Explanation of symbols

DESCRIPTION OF SYMBOLS 1 Fuel cell solenoid valve 10a Inlet port 10b Outlet port 10c Communication chamber 72 Valve part 72a Expanded diameter part (valve base part)
80 Elastic member (elastic body part)
82 Contact part 83 Concave part 91a Valve seat surface (valve seat)
R1 first communication path R2 second communication path

Claims (4)

An introduction port through which fluid is introduced;
An outlet port from which the fluid is derived;
A communication chamber provided between the introduction port and the outlet port;
A first communication path for communicating the communication chamber and the outlet port;
A valve seat provided in the communication chamber side opening of the first communication path;
A valve portion that is housed in the communication chamber and that can be separated from and seated on the valve seat;
A second communication path for communicating the communication chamber and the outlet port;
With
The first communication path is opened and closed by separating and seating the valve portion with respect to the valve seat,
The solenoid valve for a fuel cell, wherein the second communication path is always opened so as to allow the communication chamber and the outlet port to communicate with each other. 2. The fuel cell electromagnetic valve according to claim 1, wherein the valve seat protrudes closer to the valve portion than the communication chamber side opening of the second communication passage. 3. A movement restricting portion for restricting movement of the valve portion by contacting the valve portion when the valve portion is separated from the valve seat;
The valve portion includes a valve base and an elastic body portion that is attached to the outer periphery of the valve base and faces the movement restricting portion.
The surface of the elastic body portion that faces the movement restricting portion is separated from the movement restricting portion in a state where the contact portion that can abut on the movement restricting portion and the contact portion abuts on the movement restricting portion.

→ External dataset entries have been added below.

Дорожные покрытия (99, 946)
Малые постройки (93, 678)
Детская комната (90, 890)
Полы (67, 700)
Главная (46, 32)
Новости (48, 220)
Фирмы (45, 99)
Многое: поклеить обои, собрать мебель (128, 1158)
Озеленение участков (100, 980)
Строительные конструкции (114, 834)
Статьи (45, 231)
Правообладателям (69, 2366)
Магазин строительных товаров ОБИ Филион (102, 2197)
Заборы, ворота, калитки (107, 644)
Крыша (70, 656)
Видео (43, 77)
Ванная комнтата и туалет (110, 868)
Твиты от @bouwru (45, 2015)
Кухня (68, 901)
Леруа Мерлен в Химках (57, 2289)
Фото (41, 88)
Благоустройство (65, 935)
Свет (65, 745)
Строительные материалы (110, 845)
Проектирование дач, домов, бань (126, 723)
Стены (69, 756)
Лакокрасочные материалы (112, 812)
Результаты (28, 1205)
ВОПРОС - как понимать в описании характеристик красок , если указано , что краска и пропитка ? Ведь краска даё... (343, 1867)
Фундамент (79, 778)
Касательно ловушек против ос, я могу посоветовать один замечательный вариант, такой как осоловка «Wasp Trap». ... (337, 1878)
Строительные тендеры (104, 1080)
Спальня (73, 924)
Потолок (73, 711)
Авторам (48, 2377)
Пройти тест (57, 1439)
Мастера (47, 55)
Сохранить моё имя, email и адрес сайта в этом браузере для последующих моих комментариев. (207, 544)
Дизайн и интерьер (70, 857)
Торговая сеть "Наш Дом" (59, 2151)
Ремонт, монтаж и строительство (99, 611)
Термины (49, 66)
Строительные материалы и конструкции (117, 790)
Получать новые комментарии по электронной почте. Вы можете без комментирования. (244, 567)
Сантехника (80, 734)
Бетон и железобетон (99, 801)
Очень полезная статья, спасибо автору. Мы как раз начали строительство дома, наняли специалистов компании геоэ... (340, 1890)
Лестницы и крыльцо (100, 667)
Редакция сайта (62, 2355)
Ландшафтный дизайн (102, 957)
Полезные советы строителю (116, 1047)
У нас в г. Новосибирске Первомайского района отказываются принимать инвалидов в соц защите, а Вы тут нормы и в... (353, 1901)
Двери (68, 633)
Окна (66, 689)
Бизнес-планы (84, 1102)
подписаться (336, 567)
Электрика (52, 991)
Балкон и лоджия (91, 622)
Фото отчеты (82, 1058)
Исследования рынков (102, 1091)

A recessed portion, and
3. The fuel cell electromagnetic according to claim 1, wherein the contact portion extends radially and a plurality of the contact portions are provided in a circumferential direction with respect to an axial center of the elastic body portion. valve. 4. The fuel cell according to claim 3, wherein the plurality of abutting portions are formed such that inner diameter side end portions thereof rise on an outer diameter side with respect to the inner diameter side end portion of the elastic body portion. solenoid valve.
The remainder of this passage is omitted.